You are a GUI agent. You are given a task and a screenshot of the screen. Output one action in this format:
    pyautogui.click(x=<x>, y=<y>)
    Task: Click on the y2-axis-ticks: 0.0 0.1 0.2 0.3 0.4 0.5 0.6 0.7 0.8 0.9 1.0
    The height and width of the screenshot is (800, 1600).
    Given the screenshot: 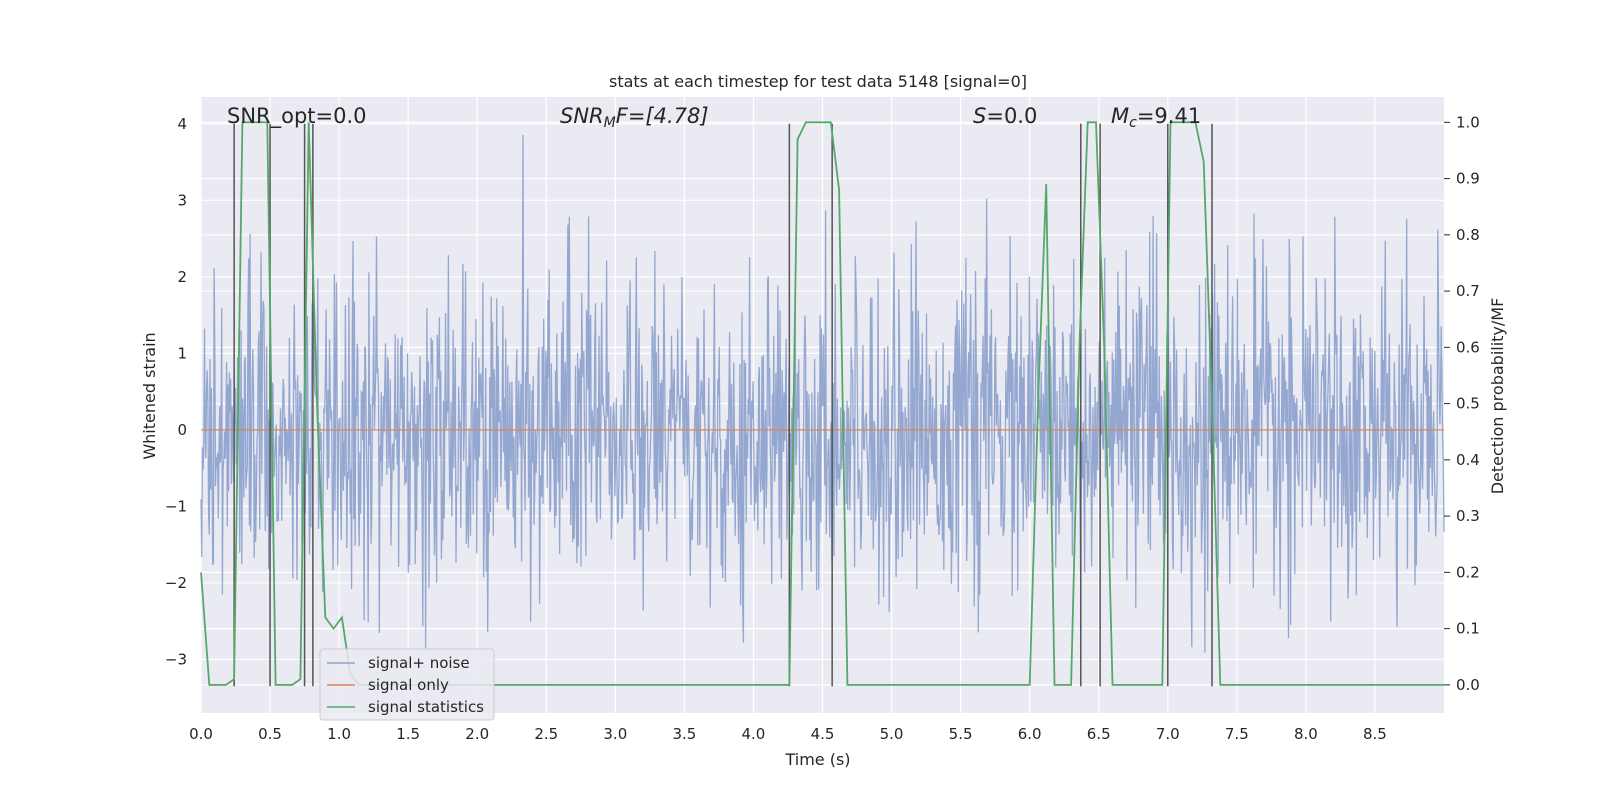 What is the action you would take?
    pyautogui.click(x=1462, y=404)
    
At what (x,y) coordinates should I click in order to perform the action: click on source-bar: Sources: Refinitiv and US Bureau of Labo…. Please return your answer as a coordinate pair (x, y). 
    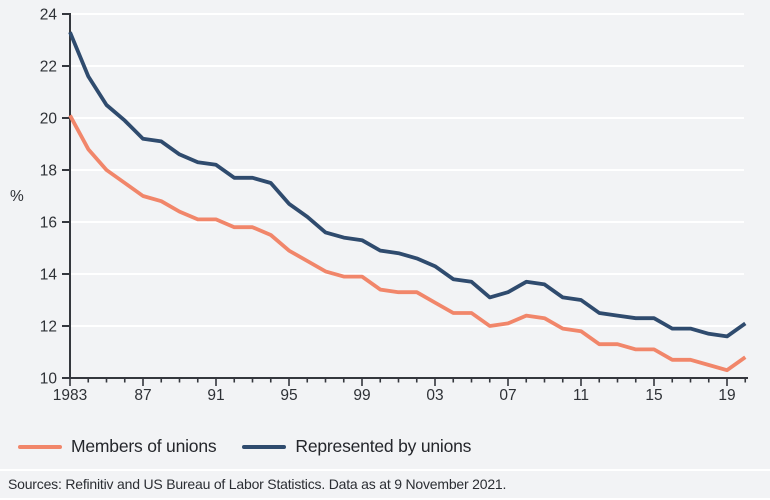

### Request
Rewrite everything from the start of the entries down to the line containing "Task: Click on", changing "action" to "command" and leaving all other text unchanged.

### Answer box
You are a GUI agent. You are given a task and a screenshot of the screen. Output one command in this format:
    pyautogui.click(x=<x>, y=<y>)
    Task: Click on the y2-axis-ticks: 0.0 0.1 0.2 0.3 0.4 0.5 0.6 0.7 0.8 0.9 1.0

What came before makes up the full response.